• [CONSIGNE]: Selon le texte source, quel était le taux d'inflation en France en 1995 ?

━━ TEXTE SOURCE

Sur cette question, François Bayrou tient un langage différent : le candidat UDF estime, en effet, que les Etats membres n’ont pas su tirer les bénéfices de l’euro et il ne souhaite pas revenir sur l’indépendance de la Banque centrale européenne : « Tout changement signifierait hausse des prix et hausse des taux. Nous en mourrions ».
Il est très étonnant de constater que ces deux arguments, parfaitement contradictoires, sont bien souvent utilisés par les mêmes personnes. Si l’on sort des approximations faciles, on constate que l’euro a eu au contraire tendance à limiter la hausse des prix. Ainsi, en 1995, l’inflation était de 1,8 % en France et de 1,7 % en Allemagne. En 2006, elle devrait être de 1,7 % dans les deux pays.
Enfin, en ce qui concerne l’indépendance de la banque centrale, tous ceux qui l’attaquent, et qui donc sont en faveur d’une politique monétaire plus active, à base pour l’essentiel d’inflation, devraient avoir présent à l’esprit que les premiers à y perdre, dans ce cas, sont les salariés qui n’ont pas le pouvoir d’indexer leurs rémunérations sur l’inflation.
Trop souvent, en réalité, on oublie que la monnaie unique est avant tout une monnaie, c’est-à-dire un instrument au service des activités monétaires et économiques et ne devrait donc pas constituer l’alibi trop facile destiné à cacher le manque d’audace ou de cohérence de nos politiques.
Gageons que nos responsables politiques puissent démontrer qu’ils ont l’ambition d’en faire bon usage.

━━━━
━━ DOCUMENTS FOURNIS

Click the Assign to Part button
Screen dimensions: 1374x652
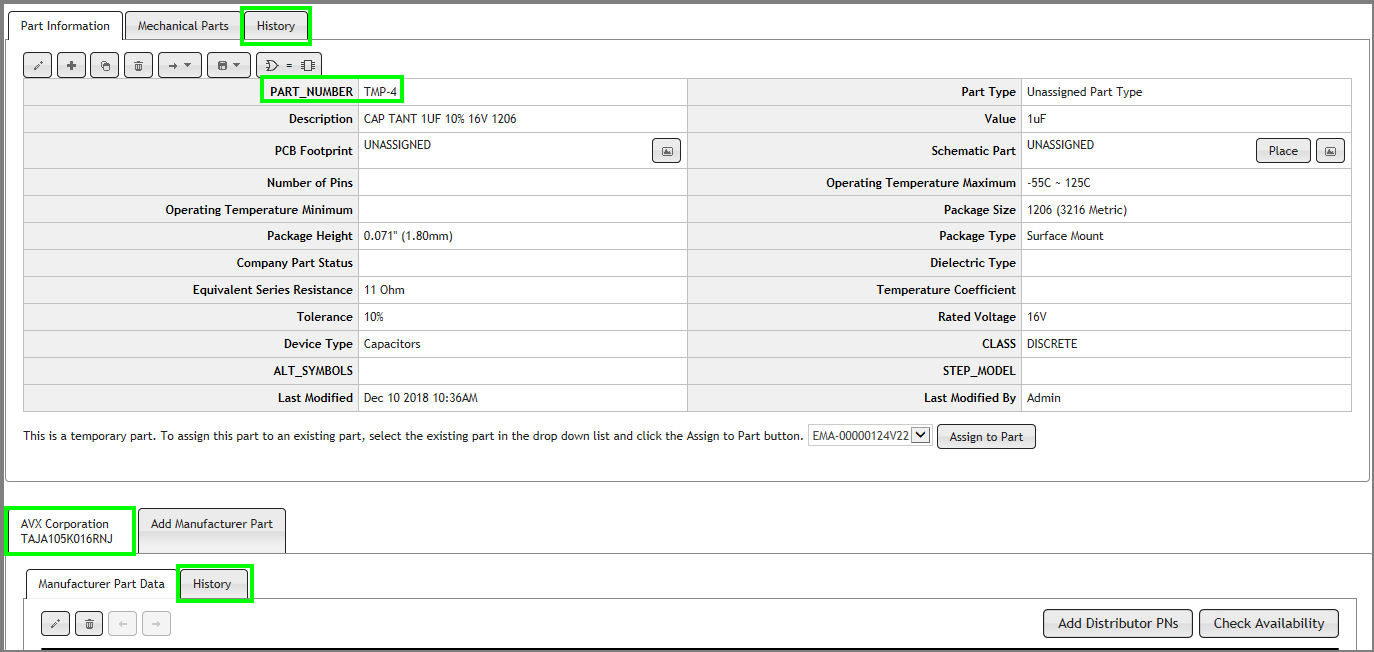[986, 437]
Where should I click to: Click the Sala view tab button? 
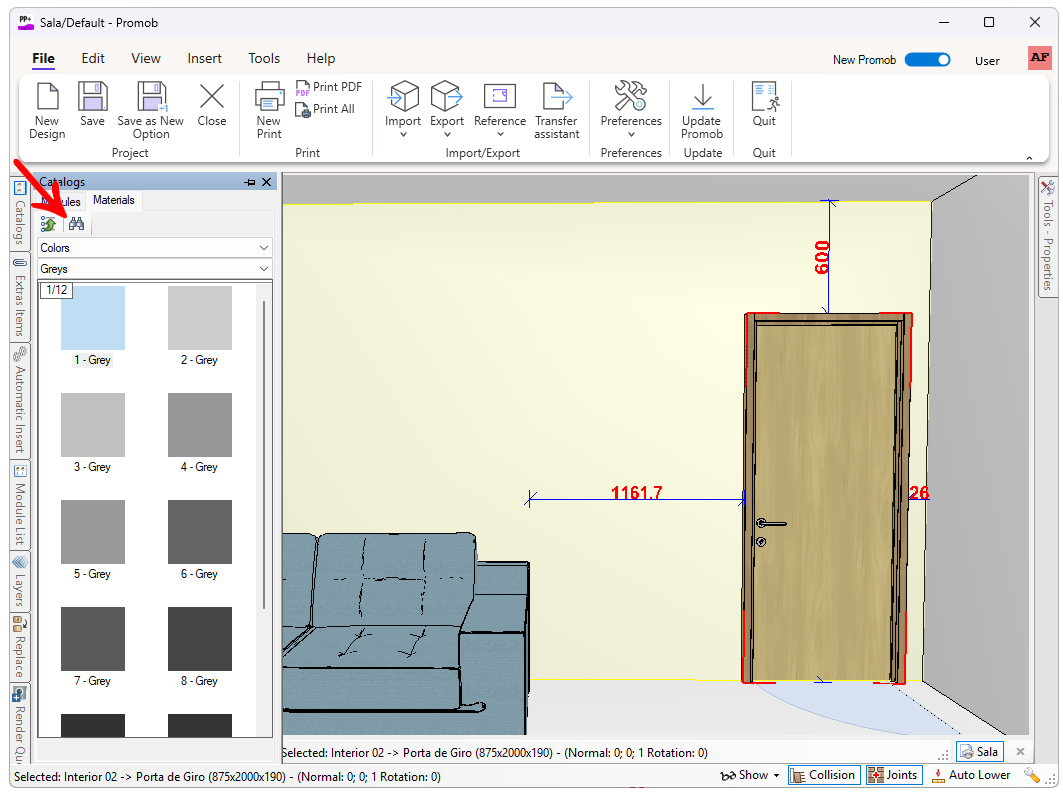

━━━━

• [CORRIGÉ]: Il était de 1,8 %.